__Data extract__.
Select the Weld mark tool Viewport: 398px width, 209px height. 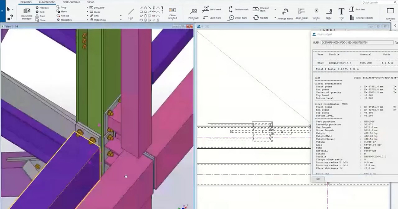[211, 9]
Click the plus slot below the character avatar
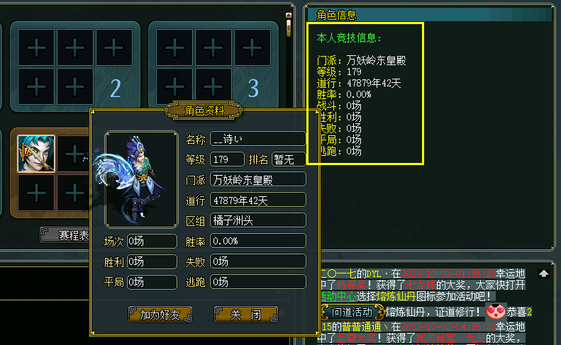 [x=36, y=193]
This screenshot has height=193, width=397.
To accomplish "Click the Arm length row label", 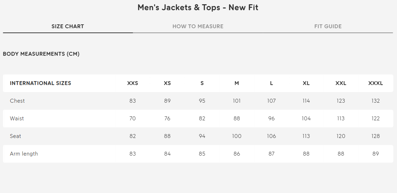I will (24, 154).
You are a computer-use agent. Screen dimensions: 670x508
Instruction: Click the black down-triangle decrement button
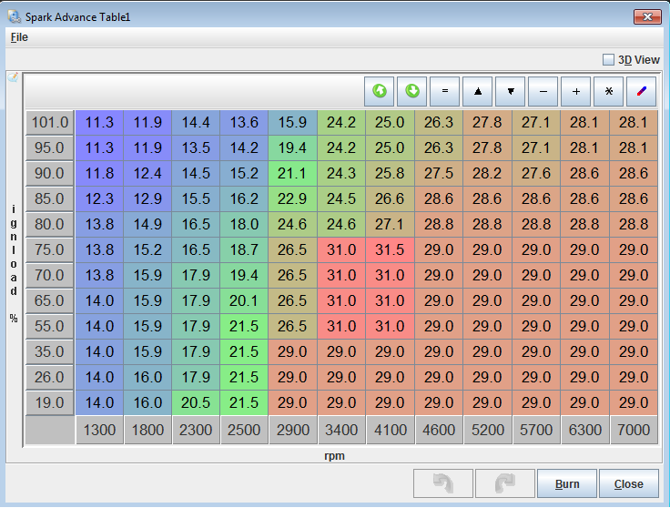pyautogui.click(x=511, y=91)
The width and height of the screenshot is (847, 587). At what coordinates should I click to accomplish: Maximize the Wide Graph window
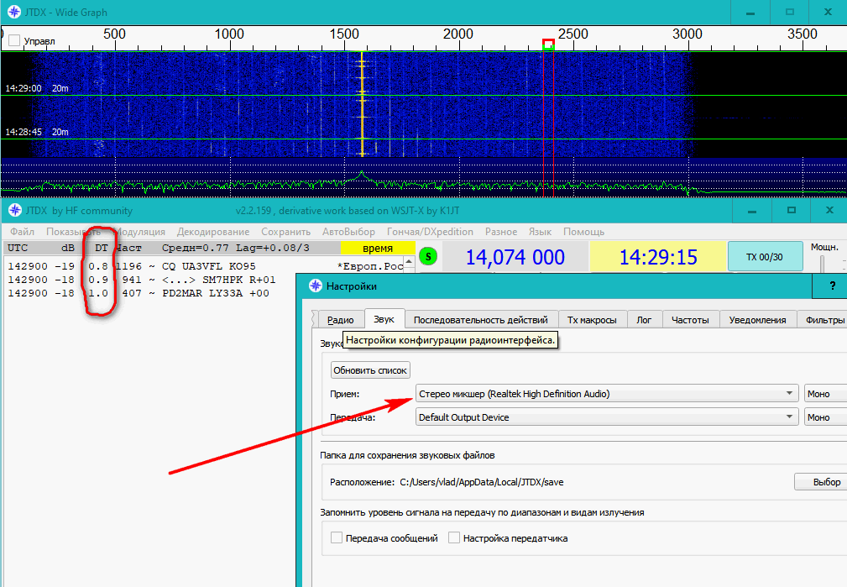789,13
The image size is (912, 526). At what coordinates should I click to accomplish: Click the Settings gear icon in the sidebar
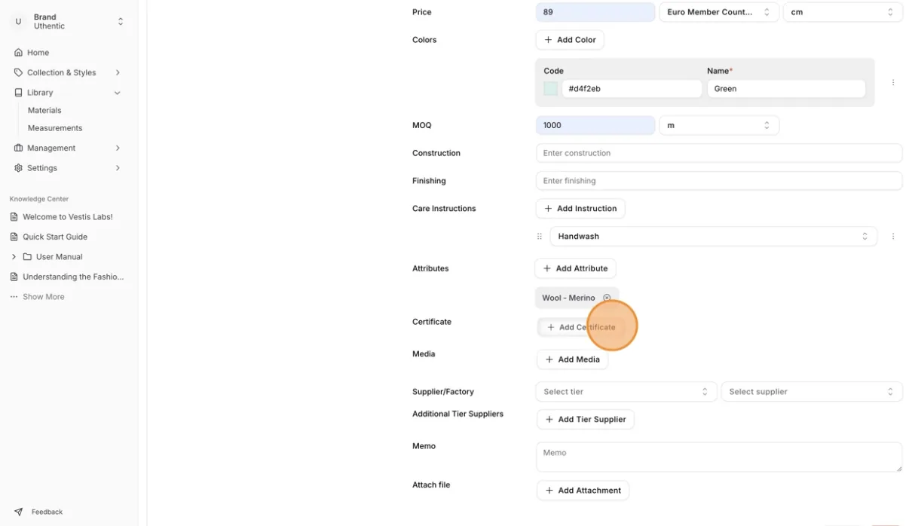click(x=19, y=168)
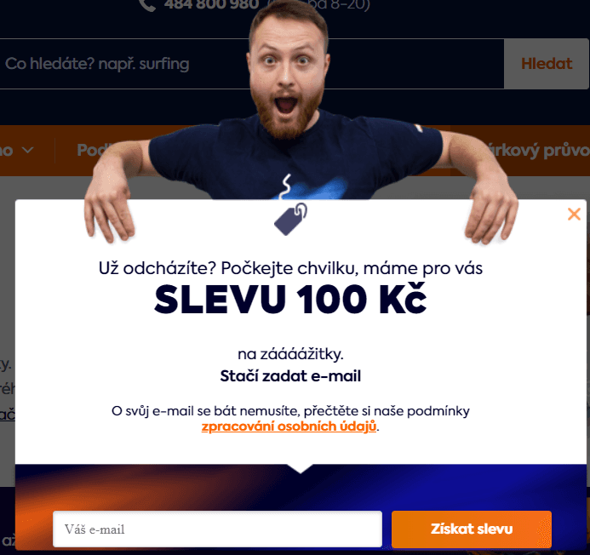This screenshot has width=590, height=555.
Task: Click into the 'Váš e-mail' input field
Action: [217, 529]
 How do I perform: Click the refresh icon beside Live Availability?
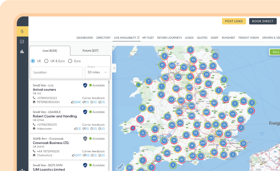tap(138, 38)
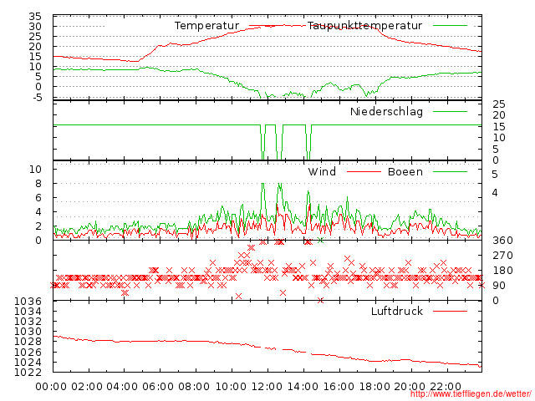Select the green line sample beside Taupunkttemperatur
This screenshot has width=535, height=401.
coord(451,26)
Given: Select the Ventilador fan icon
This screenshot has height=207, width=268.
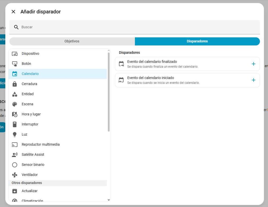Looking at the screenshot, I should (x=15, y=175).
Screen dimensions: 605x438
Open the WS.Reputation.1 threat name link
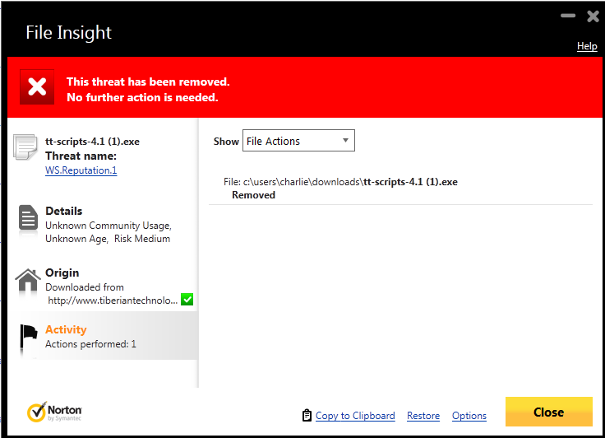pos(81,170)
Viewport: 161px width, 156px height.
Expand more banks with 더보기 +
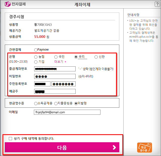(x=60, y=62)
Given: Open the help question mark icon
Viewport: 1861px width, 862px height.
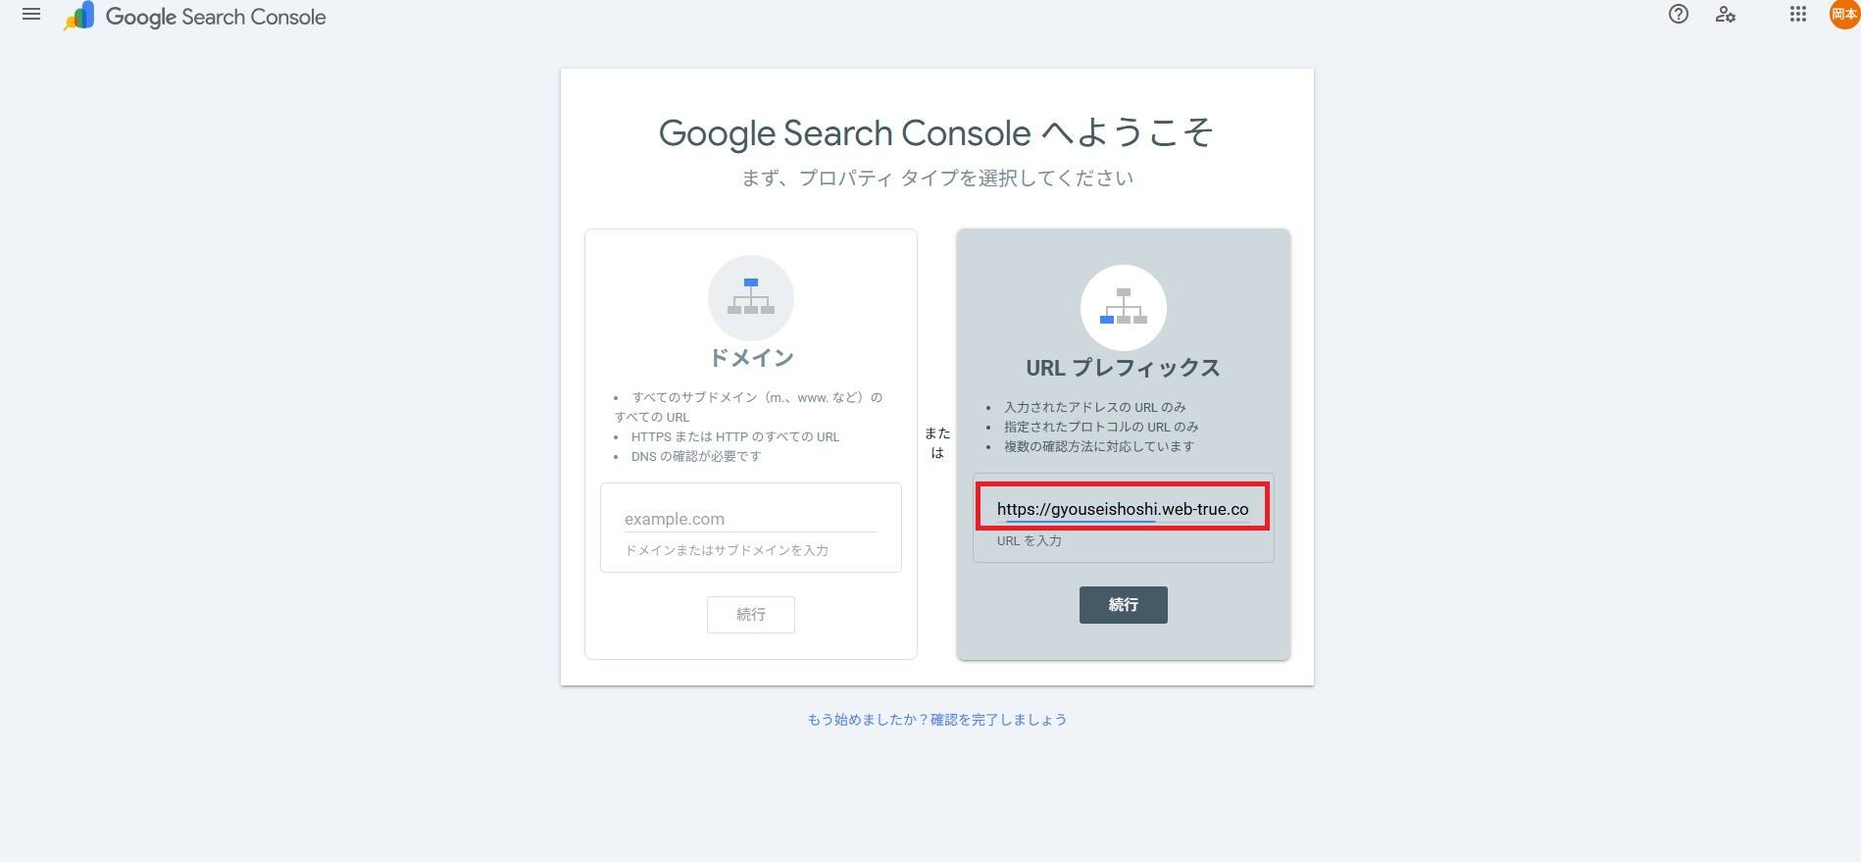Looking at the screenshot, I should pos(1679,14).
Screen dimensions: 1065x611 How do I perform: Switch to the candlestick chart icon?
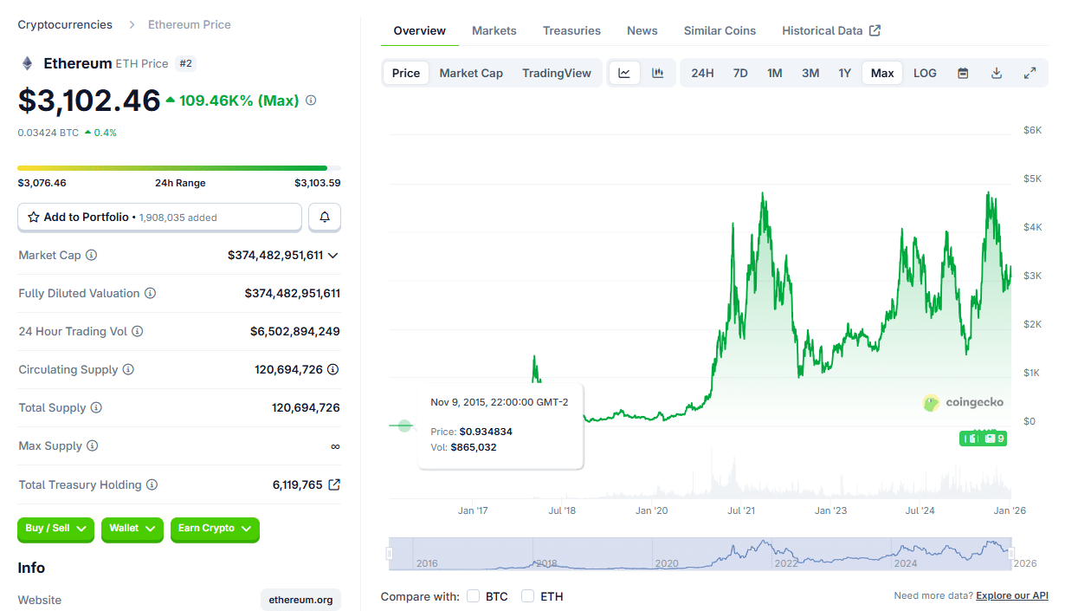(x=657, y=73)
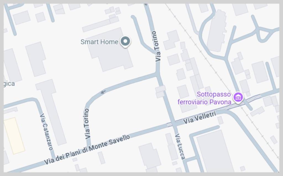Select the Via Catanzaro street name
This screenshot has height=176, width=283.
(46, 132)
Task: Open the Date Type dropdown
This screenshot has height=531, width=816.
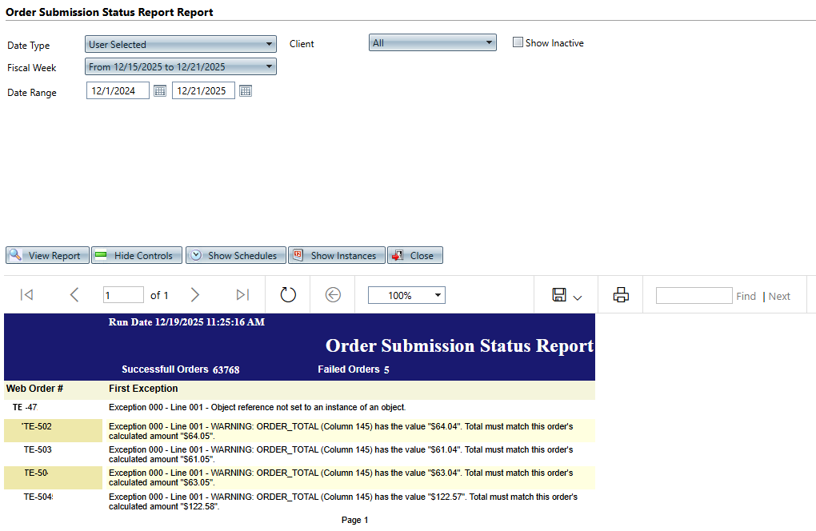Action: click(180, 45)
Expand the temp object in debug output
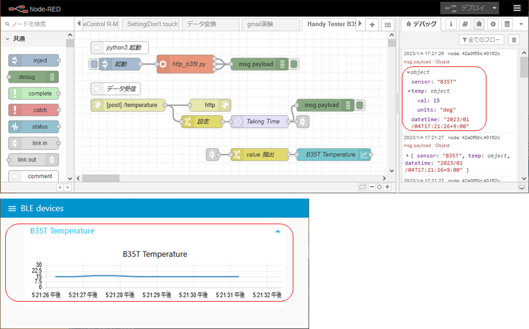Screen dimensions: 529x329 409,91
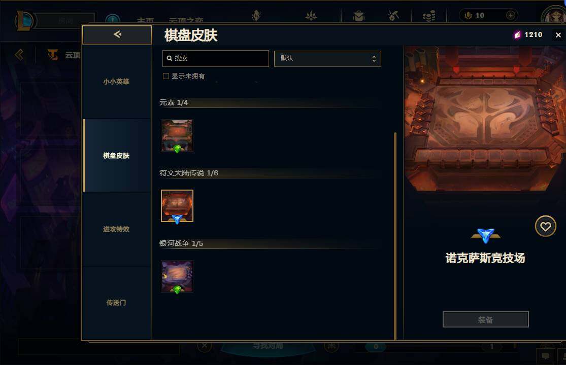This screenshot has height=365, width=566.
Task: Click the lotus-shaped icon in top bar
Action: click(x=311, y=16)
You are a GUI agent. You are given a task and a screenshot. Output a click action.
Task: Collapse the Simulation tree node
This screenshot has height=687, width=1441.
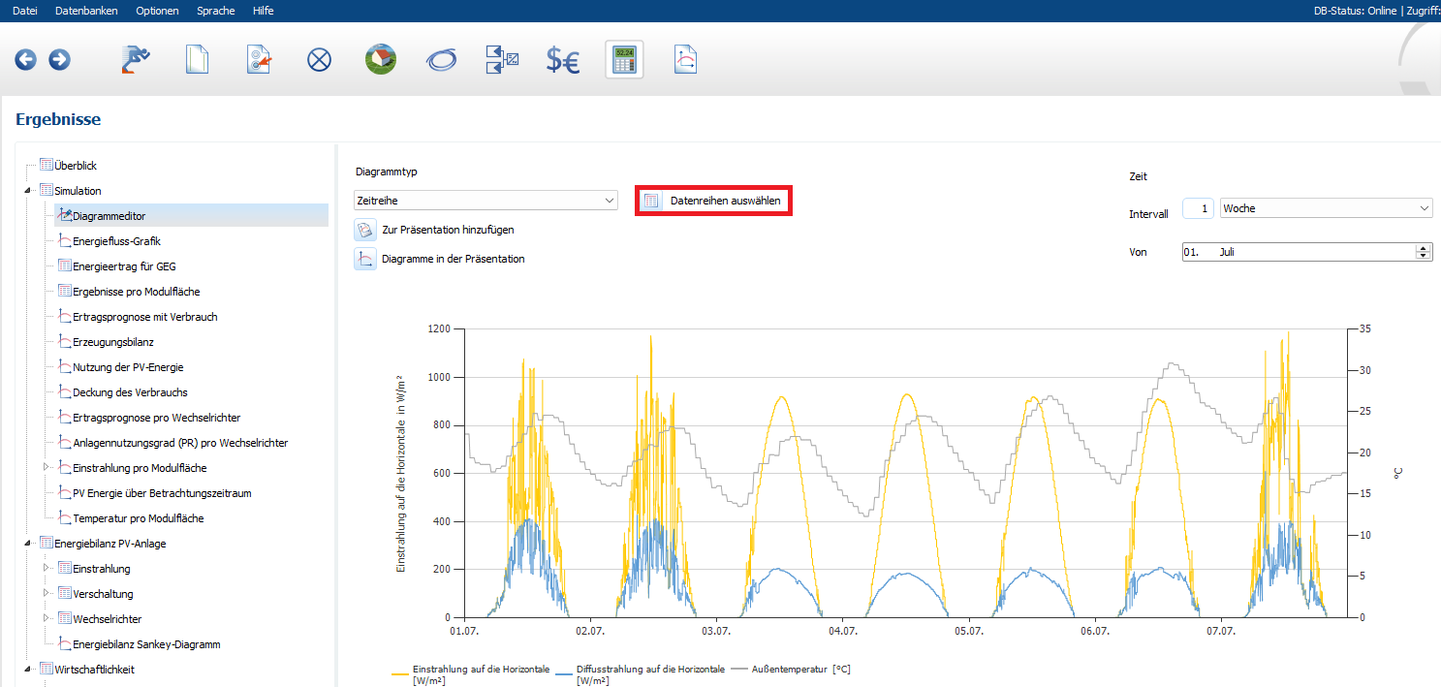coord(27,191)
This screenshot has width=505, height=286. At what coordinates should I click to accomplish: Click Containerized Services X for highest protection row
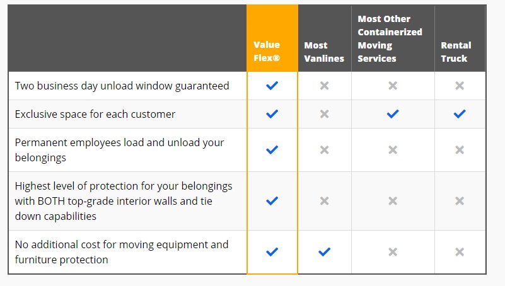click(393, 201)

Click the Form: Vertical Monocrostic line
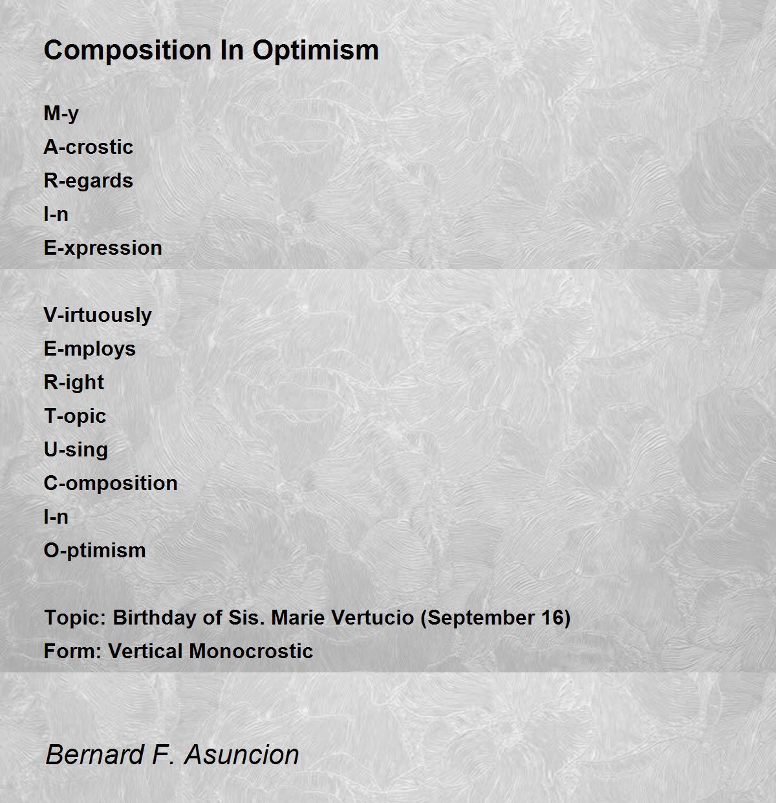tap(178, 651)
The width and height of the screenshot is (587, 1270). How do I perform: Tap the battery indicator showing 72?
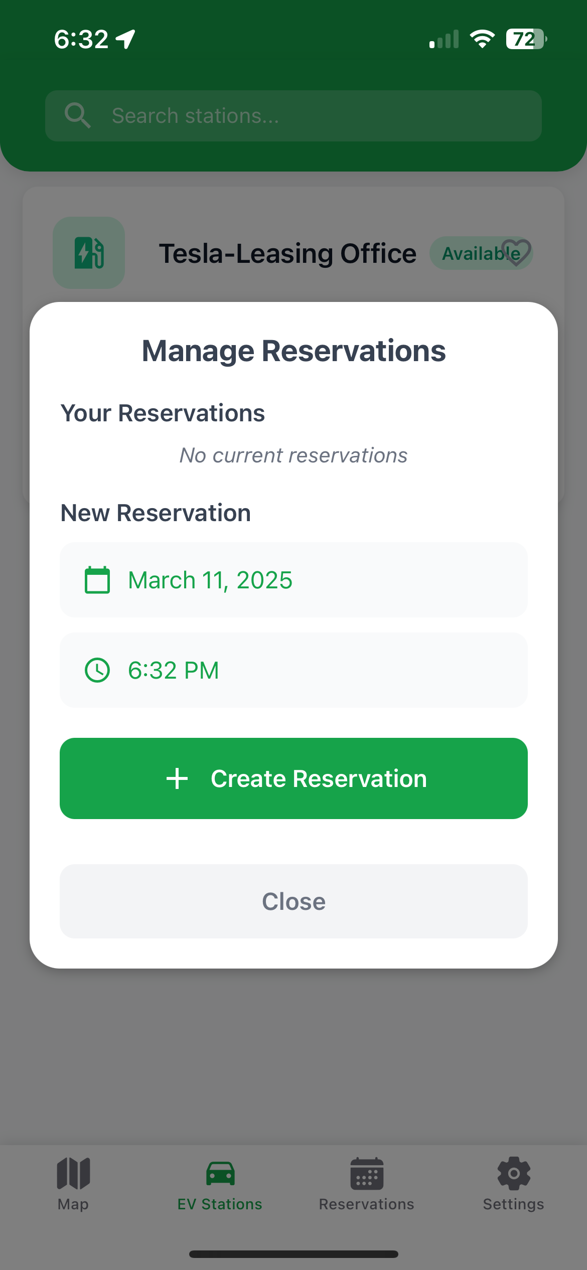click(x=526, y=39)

__What this task involves__. Return only the lines from the one that contains "Screen dimensions: 1065x611" through the closing line of the data, inclusive, reproduced exactly and with every picture left out.

__Solution to the exercise__.
Screen dimensions: 1065x611 How do I perform: Switch to the candlestick chart icon?
(x=657, y=73)
Select the Via Catanzaro street name
This screenshot has height=176, width=283.
(46, 132)
Task: Open the Date Type dropdown
This screenshot has height=531, width=816.
Action: click(180, 45)
Expand the temp object in debug output
Screen dimensions: 529x329 409,91
This screenshot has height=365, width=566.
Task: Click the lotus-shaped icon in top bar
Action: click(x=311, y=16)
You are a GUI agent. You are given a task and a screenshot. Output a click action.
Task: Collapse the Simulation tree node
This screenshot has height=687, width=1441.
coord(27,191)
This screenshot has width=505, height=286. At what coordinates should I click to accomplish: Click Containerized Services X for highest protection row
click(393, 201)

Click the Form: Vertical Monocrostic line
tap(178, 651)
The width and height of the screenshot is (587, 1270). How do I perform: Tap the battery indicator showing 72?
click(x=526, y=39)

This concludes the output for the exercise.